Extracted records
______

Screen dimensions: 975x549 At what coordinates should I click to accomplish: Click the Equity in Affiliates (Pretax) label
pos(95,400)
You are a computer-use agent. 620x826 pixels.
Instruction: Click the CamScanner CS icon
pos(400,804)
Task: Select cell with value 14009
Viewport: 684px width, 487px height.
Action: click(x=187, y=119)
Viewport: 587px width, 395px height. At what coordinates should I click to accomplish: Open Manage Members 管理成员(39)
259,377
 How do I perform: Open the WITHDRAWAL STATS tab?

______

# PROBLEM TO WORK ON
Repeat all the records without altering a single word.

# YOUR SOLUTION
Screen dimensions: 975x549 At what coordinates should I click to accomplish: Click the Equity in Affiliates (Pretax) label
pos(95,400)
You are a computer-use agent. 620x826 pixels.
Instruction: Click the CamScanner CS icon
pos(400,804)
Task: Select cell with value 14009
Viewport: 684px width, 487px height.
Action: click(x=187, y=119)
Viewport: 587px width, 395px height. At what coordinates should I click to accomplish: Open Manage Members 管理成员(39)
259,377
 How do I perform: Open the WITHDRAWAL STATS tab?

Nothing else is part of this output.